Set down exactly the lines from the one containing "Viewport: 957px width, 648px" to the final line of the records below, with every picture omitted.

[Stored data]
......

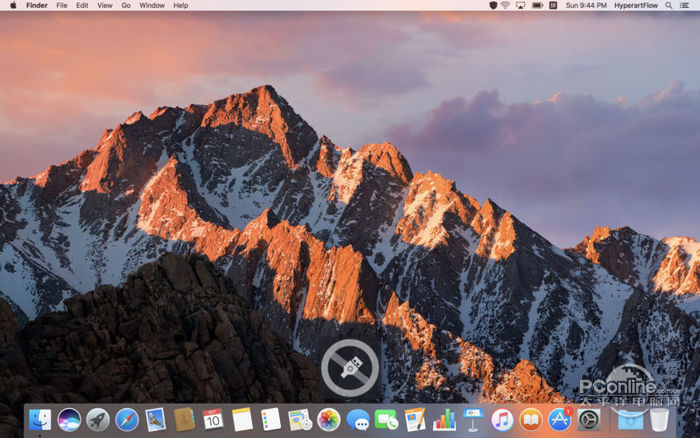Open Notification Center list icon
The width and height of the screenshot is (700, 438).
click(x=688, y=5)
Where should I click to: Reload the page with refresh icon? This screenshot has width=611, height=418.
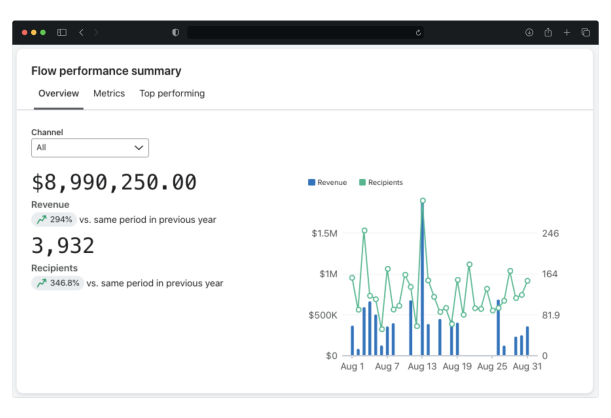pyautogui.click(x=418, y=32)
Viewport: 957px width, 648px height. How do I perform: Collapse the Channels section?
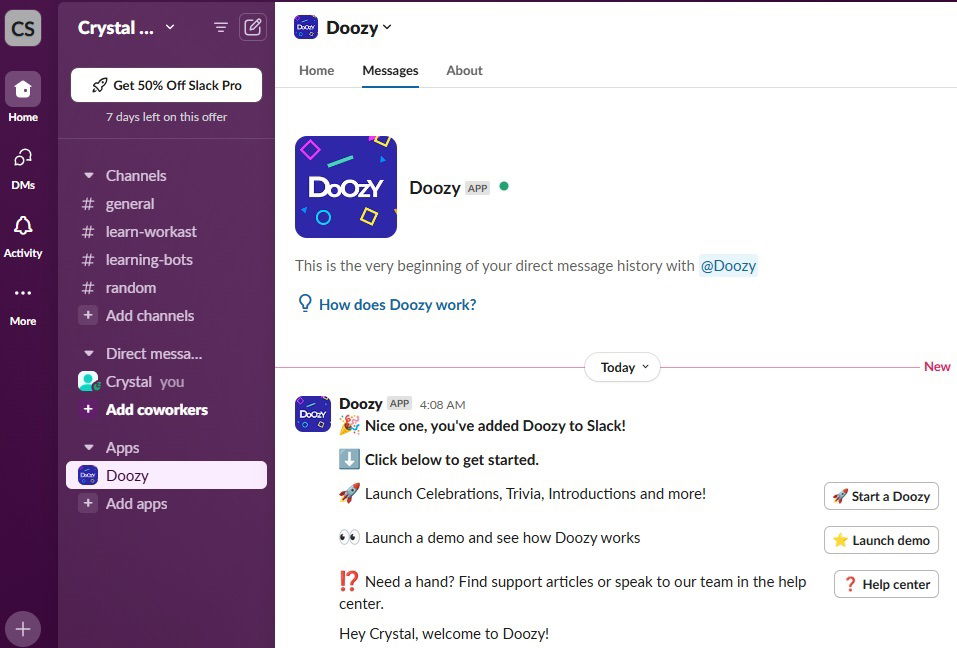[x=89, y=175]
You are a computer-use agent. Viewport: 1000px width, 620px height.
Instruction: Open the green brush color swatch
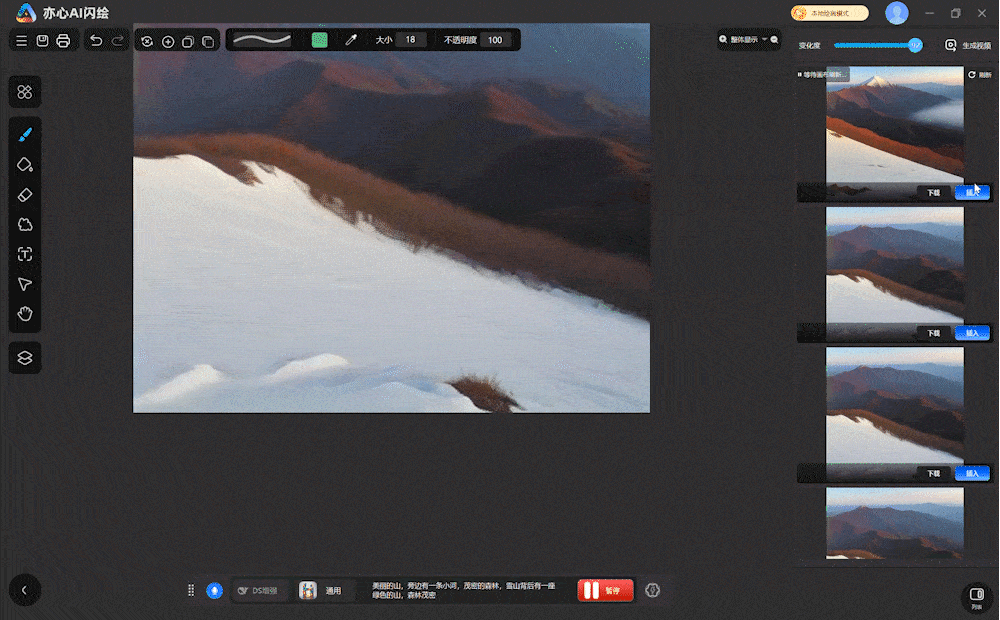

......

§ **EXPECTED ANSWER**:
Viewport: 957px width, 648px height. How do I perform: Collapse the Channels section?
[x=89, y=175]
You are a computer-use agent. Viewport: 1000px width, 620px height.
Instruction: Open the green brush color swatch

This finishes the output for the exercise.